AIM OF THE EXERCISE | Every entry needs to appear again exactly as written below.

++++ INPUT RECORDS

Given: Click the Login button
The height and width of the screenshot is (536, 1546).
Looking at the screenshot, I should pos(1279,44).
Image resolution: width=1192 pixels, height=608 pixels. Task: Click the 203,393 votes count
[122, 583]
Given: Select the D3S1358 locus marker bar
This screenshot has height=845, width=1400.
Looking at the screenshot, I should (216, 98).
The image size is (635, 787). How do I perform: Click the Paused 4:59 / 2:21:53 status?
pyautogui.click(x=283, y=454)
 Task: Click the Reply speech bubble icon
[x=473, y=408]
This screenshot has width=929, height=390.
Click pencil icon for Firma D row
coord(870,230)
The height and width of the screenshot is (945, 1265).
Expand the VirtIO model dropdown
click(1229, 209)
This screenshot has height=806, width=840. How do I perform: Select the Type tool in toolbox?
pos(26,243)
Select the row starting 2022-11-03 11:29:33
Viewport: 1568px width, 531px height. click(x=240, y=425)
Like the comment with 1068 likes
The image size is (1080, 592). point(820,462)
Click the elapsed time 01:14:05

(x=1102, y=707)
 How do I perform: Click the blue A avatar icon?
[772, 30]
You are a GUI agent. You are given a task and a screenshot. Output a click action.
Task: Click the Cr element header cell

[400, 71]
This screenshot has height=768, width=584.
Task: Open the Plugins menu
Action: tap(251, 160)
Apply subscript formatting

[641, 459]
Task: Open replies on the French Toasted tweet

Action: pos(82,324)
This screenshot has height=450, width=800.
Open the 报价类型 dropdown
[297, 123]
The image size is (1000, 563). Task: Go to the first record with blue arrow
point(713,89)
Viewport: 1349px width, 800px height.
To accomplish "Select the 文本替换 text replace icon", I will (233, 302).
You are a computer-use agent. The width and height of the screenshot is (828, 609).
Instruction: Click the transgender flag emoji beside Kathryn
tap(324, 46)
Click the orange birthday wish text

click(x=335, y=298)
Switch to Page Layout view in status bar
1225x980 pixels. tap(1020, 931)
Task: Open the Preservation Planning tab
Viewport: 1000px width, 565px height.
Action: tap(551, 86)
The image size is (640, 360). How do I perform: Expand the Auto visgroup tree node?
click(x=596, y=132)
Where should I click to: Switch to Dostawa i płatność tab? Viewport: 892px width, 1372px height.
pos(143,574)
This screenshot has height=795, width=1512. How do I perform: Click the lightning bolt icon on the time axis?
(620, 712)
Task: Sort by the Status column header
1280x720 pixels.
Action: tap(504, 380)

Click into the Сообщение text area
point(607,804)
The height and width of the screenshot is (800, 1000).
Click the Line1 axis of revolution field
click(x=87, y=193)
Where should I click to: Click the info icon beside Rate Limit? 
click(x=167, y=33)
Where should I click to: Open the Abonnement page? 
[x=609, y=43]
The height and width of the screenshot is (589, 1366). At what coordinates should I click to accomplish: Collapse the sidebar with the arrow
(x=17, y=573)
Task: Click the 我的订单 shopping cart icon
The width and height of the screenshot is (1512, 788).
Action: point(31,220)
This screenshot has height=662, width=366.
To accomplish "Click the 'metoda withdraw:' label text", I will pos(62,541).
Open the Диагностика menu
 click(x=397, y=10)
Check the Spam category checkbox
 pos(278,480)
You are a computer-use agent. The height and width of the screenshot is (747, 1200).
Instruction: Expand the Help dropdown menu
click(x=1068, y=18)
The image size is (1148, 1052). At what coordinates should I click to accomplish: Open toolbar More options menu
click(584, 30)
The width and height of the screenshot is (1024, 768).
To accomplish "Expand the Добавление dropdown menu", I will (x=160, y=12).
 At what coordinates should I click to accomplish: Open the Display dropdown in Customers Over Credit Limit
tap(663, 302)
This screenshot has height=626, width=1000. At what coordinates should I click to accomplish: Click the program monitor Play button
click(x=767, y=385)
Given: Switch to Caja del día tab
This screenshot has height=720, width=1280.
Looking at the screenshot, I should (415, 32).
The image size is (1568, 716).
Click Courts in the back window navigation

++++++++

RESULT BELOW |
Given: Click the Login button
The height and width of the screenshot is (536, 1546).
Looking at the screenshot, I should pos(1279,44).
Image resolution: width=1192 pixels, height=608 pixels. Task: Click the 203,393 votes count
[122, 583]
Given: Select the D3S1358 locus marker bar
This screenshot has height=845, width=1400.
Looking at the screenshot, I should (216, 98).
The image size is (635, 787). How do I perform: Click the Paused 4:59 / 2:21:53 status?
pyautogui.click(x=283, y=454)
 Task: Click the Reply speech bubble icon
[x=473, y=408]
This screenshot has width=929, height=390.
Click pencil icon for Firma D row
coord(870,230)
The height and width of the screenshot is (945, 1265).
Expand the VirtIO model dropdown
click(1229, 209)
This screenshot has height=806, width=840. How do I perform: Select the Type tool in toolbox?
pos(26,243)
Select the row starting 2022-11-03 11:29:33
Viewport: 1568px width, 531px height. click(x=240, y=425)
Like the comment with 1068 likes
The image size is (1080, 592). point(820,462)
Click the elapsed time 01:14:05

(x=1102, y=707)
 How do I perform: Click the blue A avatar icon?
[772, 30]
You are a GUI agent. You are given a task and a screenshot. Output a click action.
Task: Click the Cr element header cell

[400, 71]
This screenshot has height=768, width=584.
Task: Open the Plugins menu
Action: tap(251, 160)
Apply subscript formatting

[641, 459]
Task: Open replies on the French Toasted tweet

Action: pos(82,324)
This screenshot has height=450, width=800.
Open the 报价类型 dropdown
[297, 123]
The image size is (1000, 563). Task: Go to the first record with blue arrow
point(713,89)
Viewport: 1349px width, 800px height.
To accomplish "Select the 文本替换 text replace icon", I will (233, 302).
You are a computer-use agent. The width and height of the screenshot is (828, 609).
Instruction: Click the transgender flag emoji beside Kathryn
tap(324, 46)
Click the orange birthday wish text

click(x=335, y=298)
Switch to Page Layout view in status bar
1225x980 pixels. tap(1020, 931)
Task: Open the Preservation Planning tab
Viewport: 1000px width, 565px height.
Action: tap(551, 86)
The image size is (640, 360). How do I perform: Expand the Auto visgroup tree node?
click(x=596, y=132)
Where should I click to: Switch to Dostawa i płatność tab? Viewport: 892px width, 1372px height.
pos(143,574)
This screenshot has height=795, width=1512. How do I perform: Click the lightning bolt icon on the time axis?
(620, 712)
Task: Sort by the Status column header
1280x720 pixels.
Action: tap(504, 380)

Click into the Сообщение text area
point(607,804)
The height and width of the screenshot is (800, 1000).
Click the Line1 axis of revolution field
click(x=87, y=193)
Where should I click to: Click the info icon beside Rate Limit? 
click(x=167, y=33)
Where should I click to: Open the Abonnement page? 
[x=609, y=43]
The height and width of the screenshot is (589, 1366). At what coordinates should I click to accomplish: Collapse the sidebar with the arrow
(x=17, y=573)
Task: Click the 我的订单 shopping cart icon
The width and height of the screenshot is (1512, 788).
Action: point(31,220)
This screenshot has height=662, width=366.
To accomplish "Click the 'metoda withdraw:' label text", I will pos(62,541).
Open the Диагностика menu
 click(x=397, y=10)
Check the Spam category checkbox
 pos(278,480)
You are a computer-use agent. The height and width of the screenshot is (747, 1200).
Instruction: Expand the Help dropdown menu
click(x=1068, y=18)
The image size is (1148, 1052). At what coordinates should I click to accomplish: Open toolbar More options menu
click(584, 30)
The width and height of the screenshot is (1024, 768).
To accomplish "Expand the Добавление dropdown menu", I will (x=160, y=12).
 At what coordinates should I click to accomplish: Open the Display dropdown in Customers Over Credit Limit
tap(663, 302)
This screenshot has height=626, width=1000. At what coordinates should I click to accomplish: Click the program monitor Play button
click(x=767, y=385)
Given: Switch to Caja del día tab
This screenshot has height=720, width=1280.
Looking at the screenshot, I should (415, 32).
The image size is (1568, 716).
Click Courts in the back window navigation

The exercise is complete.